Since G has a minimum number of vertices, there must be a vertex v in G with the smallest degree (the number of edges incident to v). Let d be the degree of v.
Since G cannot be colored with fewer than five colors, d must be greater than or equal to 4.
Consider the set of vertices adjacent to v, and let S be the set of colors that have been used to color these vertices.
Since the degree of v is greater than or equal to 4, the number of colors in S is greater than or equal to 4.
Suppose, S contains all five colors. Then, since each color can be assigned to at most one of the vertices adjacent to v, we have a contradiction, as there are more vertices than colors.
Hence, there must be a color not in S. Call this color c.
Color vertex v with color c. Since no two adjacent vertices have the same color, it follows that G can be colored with no more than five colors.
This proves the five color theorem: any planar graph can be colored with no more than five colors, such that no two adjacent vertices have the same color.
Ok, can you prove the 4-color theorem as well?
The four color theorem states that any planar graph can be colored with no more than four colors, such that no two adjacent vertices have the same color.
Proof:
Consider a planar graph G and let H be a subgraph of G.
We proceed by induction on the number of vertices of H. If H has only one vertex, it can be colored with a single color.
Suppose that the statement is true for all subgraphs of G with at most n - 1 vertices, where n is a positive integer.
Let H be a subgraph of G with n vertices, and let v be a vertex in H with the minimum degree.
By the induction hypothesis, all subgraphs of H with fewer than n vertices can be colored with at most four colors.
Consider the set of vertices adjacent to v in H, and let S be the set of colors used to color these vertices.
If |S| < 4, then we can color vertex v with a color not in S, and H can be colored with at most four colors.

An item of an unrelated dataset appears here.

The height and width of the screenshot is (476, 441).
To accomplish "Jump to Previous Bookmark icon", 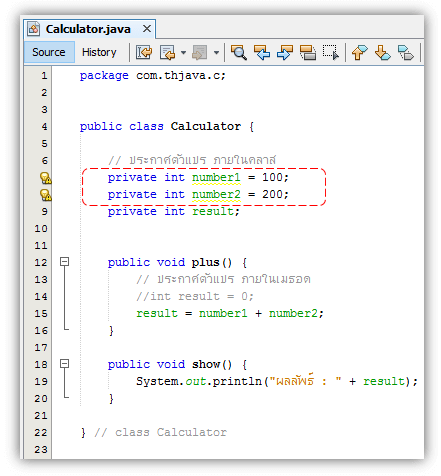I will pyautogui.click(x=359, y=52).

Otherwise, |S| = 4. We can color v with any color not in S, and since all subgraphs of H with fewer than n vertices can be colored with at most four colors, it follows that H can be colored with at most four colors.
Hence, the statement is true for all subgraphs of G with at most n vertices.
Since the statement is true for all positive integers n, it follows that any planar graph can be colored with no more than four colors, such that no two adjacent vertices have the same color.
This proves the four color theorem: any planar graph can be colored with no more than four colors, such that no two adjacent vertices have the same color.
His response?
Shock, really. The proof of the five colour theorem is an assignment he might set in one of his early-year undergraduate classes, and the proof given certainly looks ok. It might well be wrong (he didn’t look at it in detail) but it’s the sort of thing a harried marker would assume was written by a student who had some idea of what was going on in class. The four colour theorem is a much trickier proof—it was an unsolved research problem until 2005. The proof for that one is almost certainly wrong, but that would only be obvious to someone with considerable expertise in the domain (graph theory). Such is the way of LLMs.
What does it all mean? I dunno. It’s gonna be a wild decade.